**Exercise:** Copy word for word the records from the line with "is (500, 281)." to the line with "(216, 745).", including both of those lines. Leave the pictures out of your copy.

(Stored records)
———

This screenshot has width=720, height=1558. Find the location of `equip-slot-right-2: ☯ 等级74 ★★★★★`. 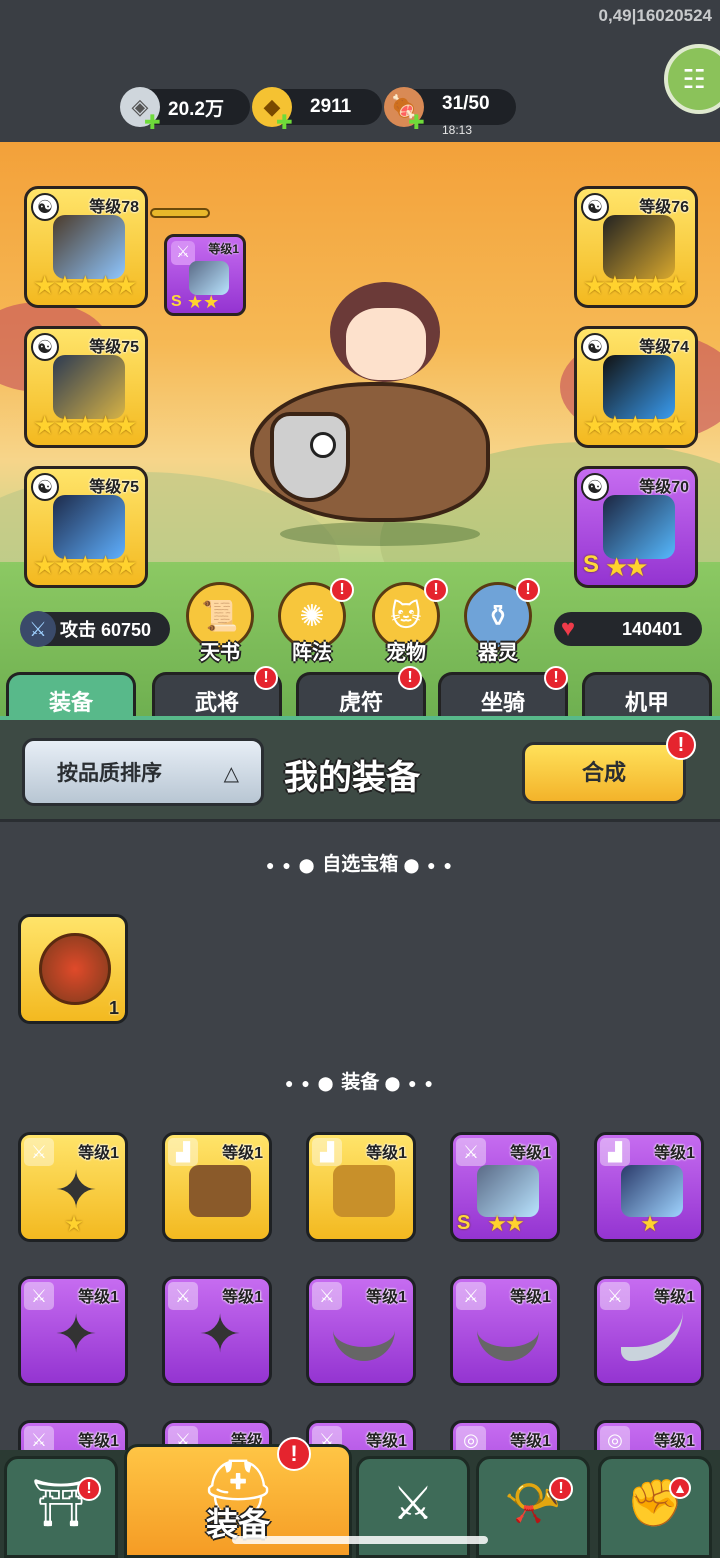

equip-slot-right-2: ☯ 等级74 ★★★★★ is located at coordinates (636, 387).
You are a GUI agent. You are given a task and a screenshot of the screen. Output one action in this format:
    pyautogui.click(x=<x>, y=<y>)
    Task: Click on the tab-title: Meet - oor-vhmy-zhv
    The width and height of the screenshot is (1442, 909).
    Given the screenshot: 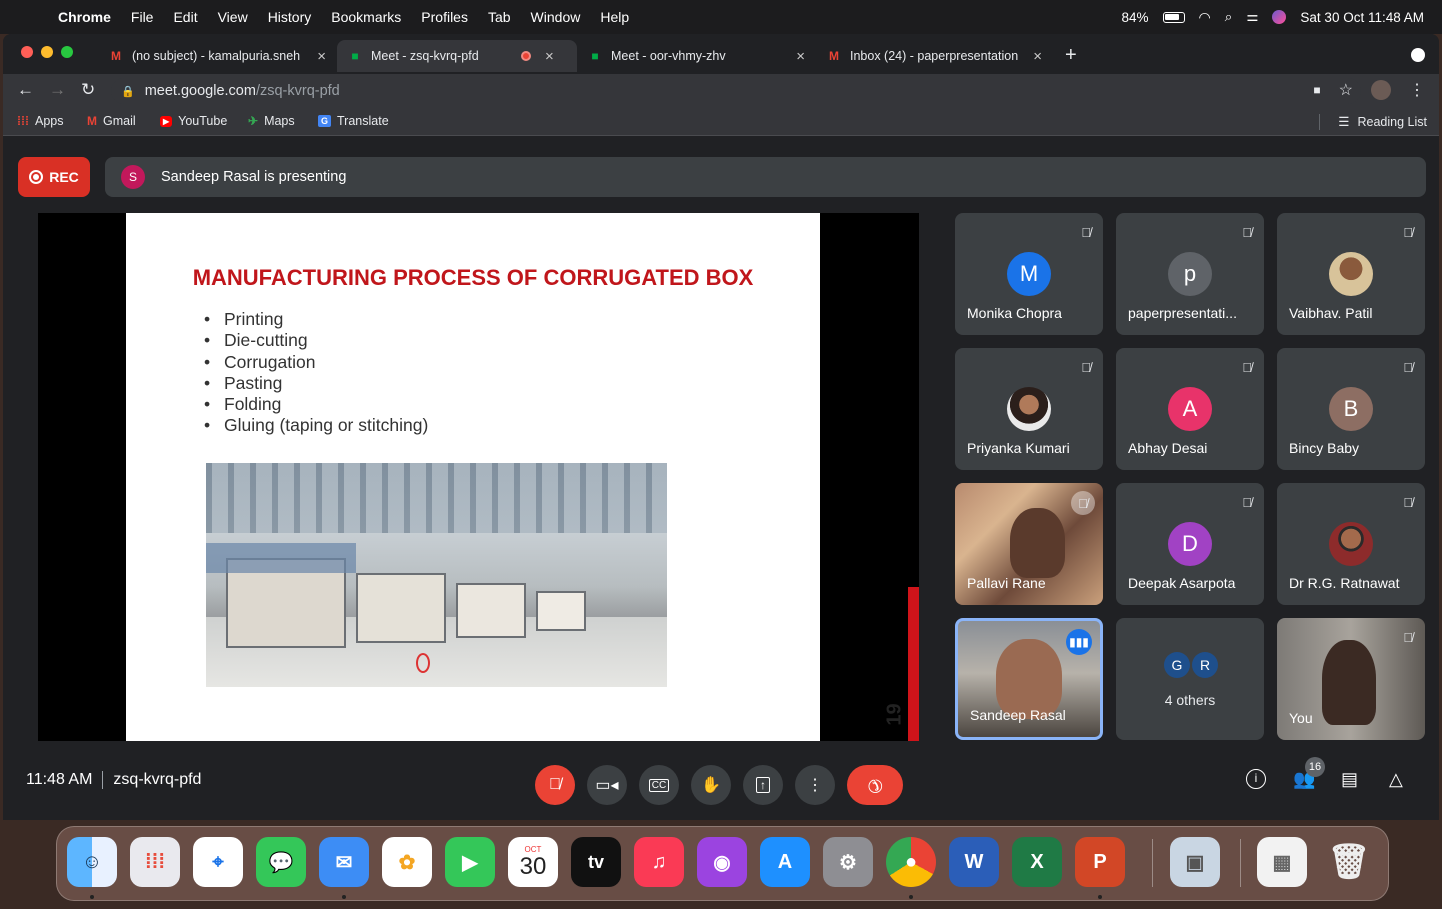 What is the action you would take?
    pyautogui.click(x=668, y=56)
    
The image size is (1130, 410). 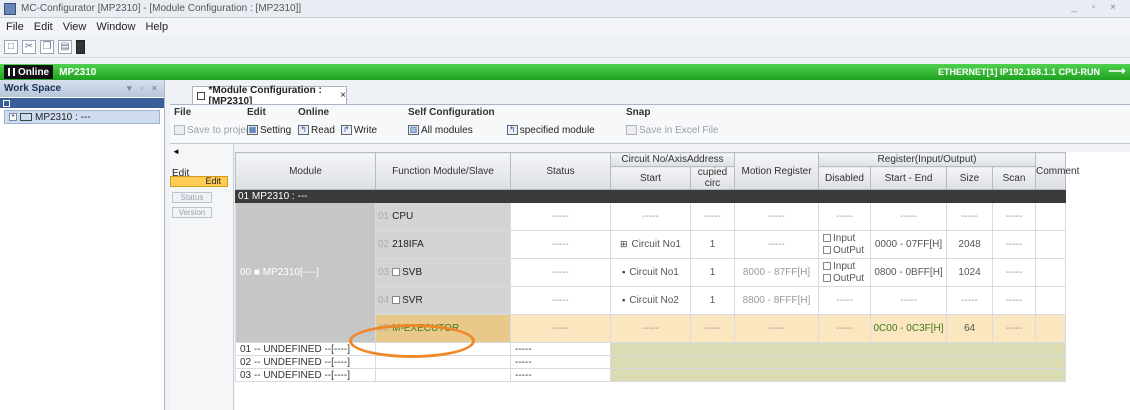 I want to click on function-name: SVR, so click(x=412, y=300).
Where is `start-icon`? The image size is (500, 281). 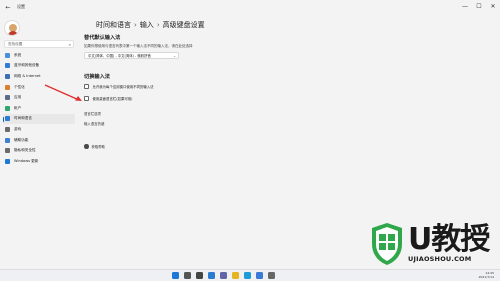
start-icon is located at coordinates (176, 276).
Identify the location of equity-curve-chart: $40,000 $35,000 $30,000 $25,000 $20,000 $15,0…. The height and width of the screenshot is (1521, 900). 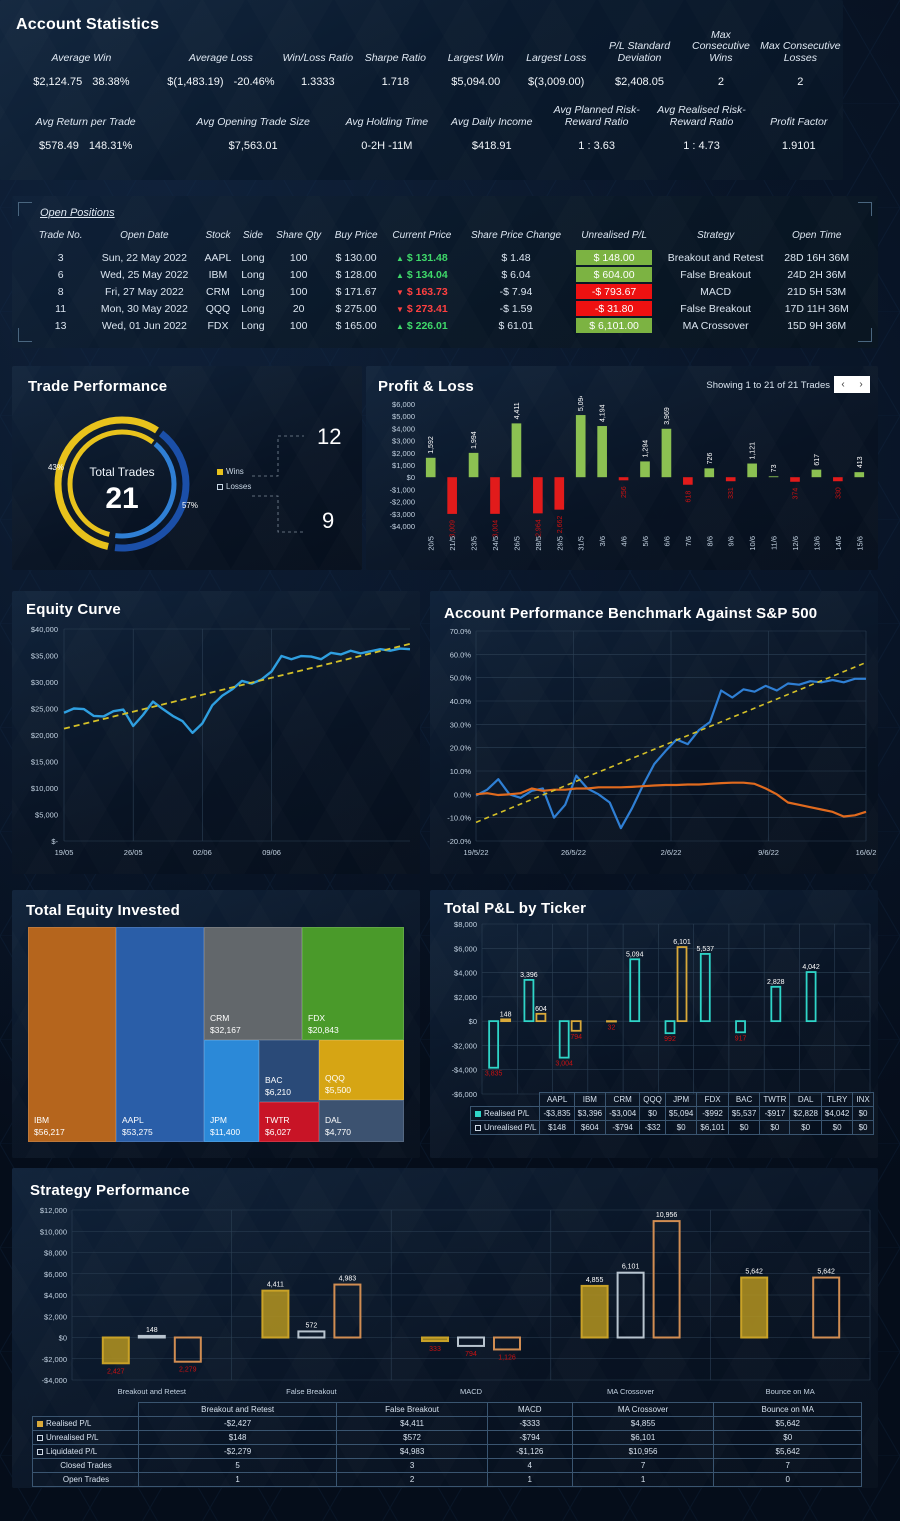
(216, 745).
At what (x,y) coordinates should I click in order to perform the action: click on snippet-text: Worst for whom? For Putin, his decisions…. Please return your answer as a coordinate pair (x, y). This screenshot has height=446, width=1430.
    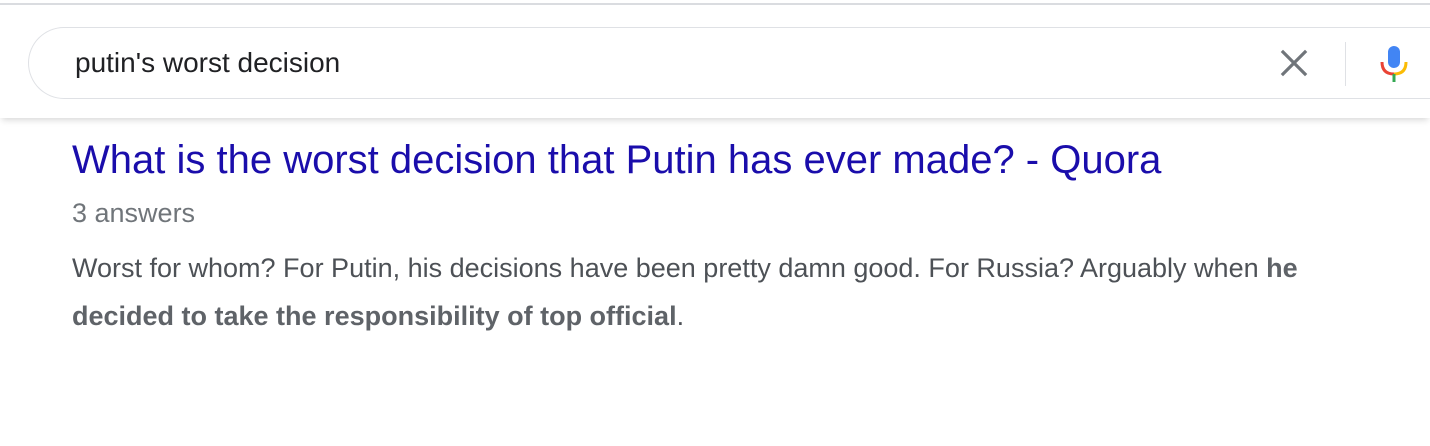
    Looking at the image, I should click on (670, 268).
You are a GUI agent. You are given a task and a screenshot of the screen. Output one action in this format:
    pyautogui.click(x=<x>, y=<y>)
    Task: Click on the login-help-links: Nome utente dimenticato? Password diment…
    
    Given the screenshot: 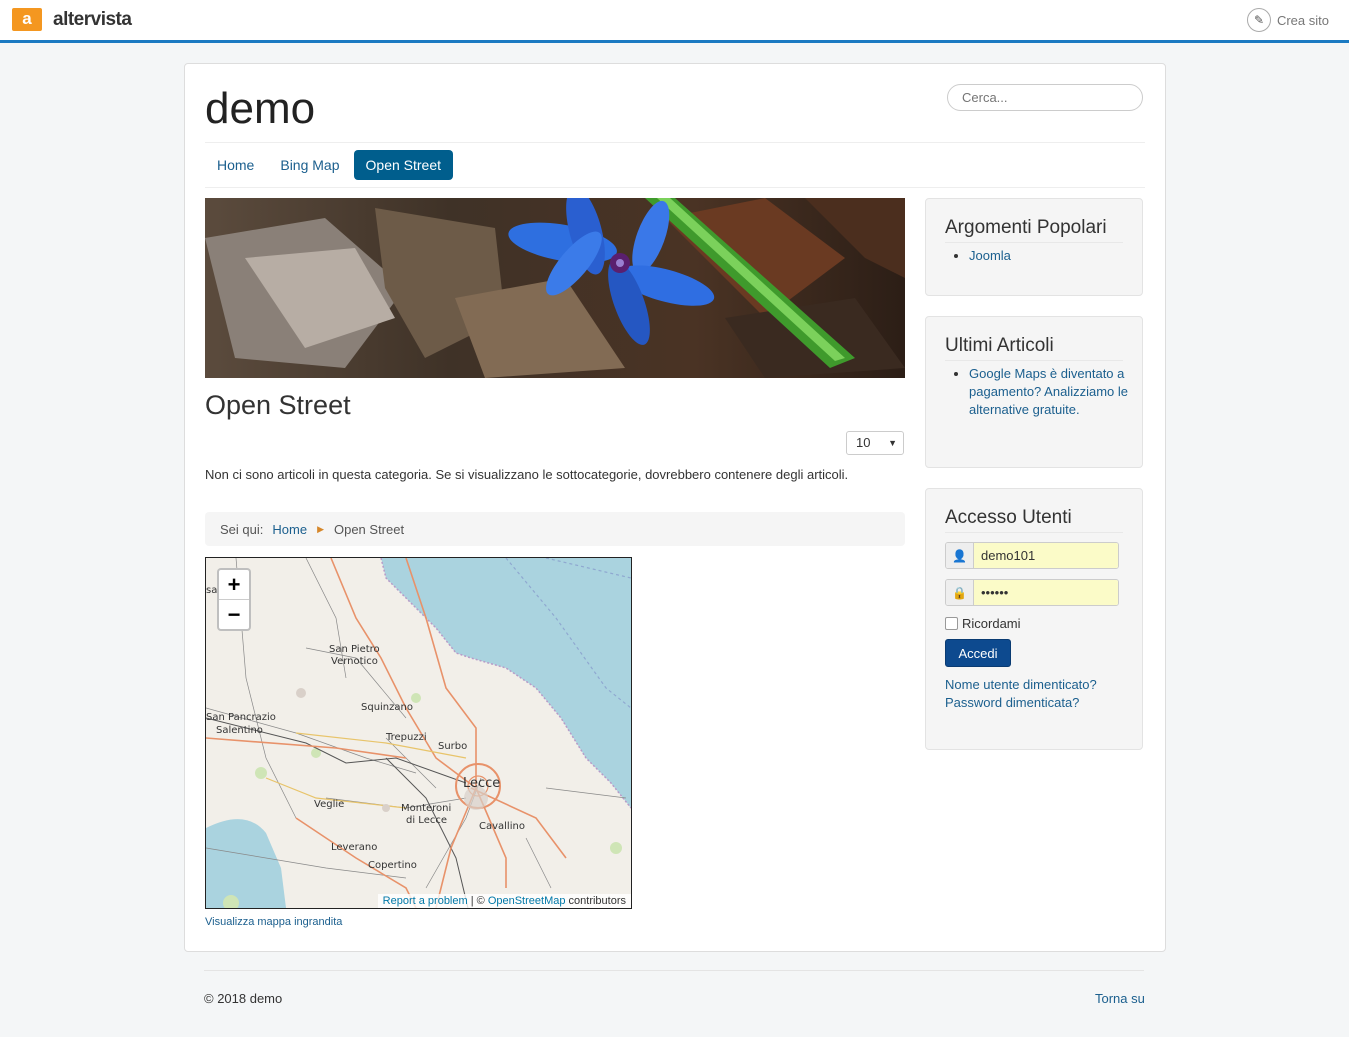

———

**Reply:**
Where is `start-icon`? The image size is (500, 281). 
start-icon is located at coordinates (176, 276).
Identify the location of equity-curve-chart: $40,000 $35,000 $30,000 $25,000 $20,000 $15,0…. The height and width of the screenshot is (1521, 900). 
(216, 745).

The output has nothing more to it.